Please lay out every one of the records below as a JSON list of strings, with one string per line and blank lines left out.

---

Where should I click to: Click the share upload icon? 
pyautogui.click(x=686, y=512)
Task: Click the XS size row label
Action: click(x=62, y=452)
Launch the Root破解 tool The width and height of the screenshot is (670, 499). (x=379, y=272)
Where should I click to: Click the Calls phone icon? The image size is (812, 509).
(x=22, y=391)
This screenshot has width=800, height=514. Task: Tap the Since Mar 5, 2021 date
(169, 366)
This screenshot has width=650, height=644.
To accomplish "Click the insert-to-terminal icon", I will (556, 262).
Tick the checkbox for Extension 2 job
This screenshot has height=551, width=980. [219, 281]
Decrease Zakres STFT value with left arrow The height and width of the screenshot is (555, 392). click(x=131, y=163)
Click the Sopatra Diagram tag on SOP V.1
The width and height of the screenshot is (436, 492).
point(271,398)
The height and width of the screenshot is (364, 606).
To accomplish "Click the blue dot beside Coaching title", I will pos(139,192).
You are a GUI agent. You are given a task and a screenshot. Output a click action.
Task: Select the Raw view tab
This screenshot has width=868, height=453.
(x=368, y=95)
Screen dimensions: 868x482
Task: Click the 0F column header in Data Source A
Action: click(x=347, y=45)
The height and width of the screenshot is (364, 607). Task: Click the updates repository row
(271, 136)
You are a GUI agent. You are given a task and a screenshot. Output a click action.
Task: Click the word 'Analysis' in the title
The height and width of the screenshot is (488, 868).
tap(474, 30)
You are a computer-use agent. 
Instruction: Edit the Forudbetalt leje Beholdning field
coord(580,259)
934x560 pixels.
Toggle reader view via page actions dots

---

• THE COMPLETED TASK:
[
  "Where should I click to: Click the share upload icon? ",
  "pyautogui.click(x=686, y=512)",
  "Task: Click the XS size row label",
  "Action: click(x=62, y=452)",
  "Launch the Root破解 tool The width and height of the screenshot is (670, 499). (x=379, y=272)",
  "Where should I click to: Click the Calls phone icon? The image size is (812, 509).",
  "(x=22, y=391)",
  "This screenshot has width=800, height=514. Task: Tap the Since Mar 5, 2021 date",
  "(169, 366)",
  "This screenshot has width=650, height=644.",
  "To accomplish \"Click the insert-to-terminal icon\", I will (556, 262).",
  "Tick the checkbox for Extension 2 job",
  "This screenshot has height=551, width=980. [219, 281]",
  "Decrease Zakres STFT value with left arrow The height and width of the screenshot is (555, 392). click(x=131, y=163)",
  "Click the Sopatra Diagram tag on SOP V.1",
  "The width and height of the screenshot is (436, 492).",
  "point(271,398)",
  "The height and width of the screenshot is (364, 606).",
  "To accomplish \"Click the blue dot beside Coaching title\", I will pos(139,192).",
  "You are a GUI agent. You are given a task and a screenshot. Output a click action.",
  "Task: Select the Raw view tab",
  "This screenshot has width=868, height=453.",
  "(x=368, y=95)",
  "Screen dimensions: 868x482",
  "Task: Click the 0F column header in Data Source A",
  "Action: click(x=347, y=45)",
  "The height and width of the screenshot is (364, 607). Task: Click the updates repository row",
  "(271, 136)",
  "You are a GUI agent. You are given a task and a screenshot. Output a click action.",
  "Task: Click the word 'Analysis' in the title",
  "The height and width of the screenshot is (488, 868).",
  "tap(474, 30)",
  "You are a computer-use agent. ",
  "Instruction: Edit the Forudbetalt leje Beholdning field",
  "coord(580,259)",
  "934x560 pixels.",
  "Toggle reader view via page actions dots"
]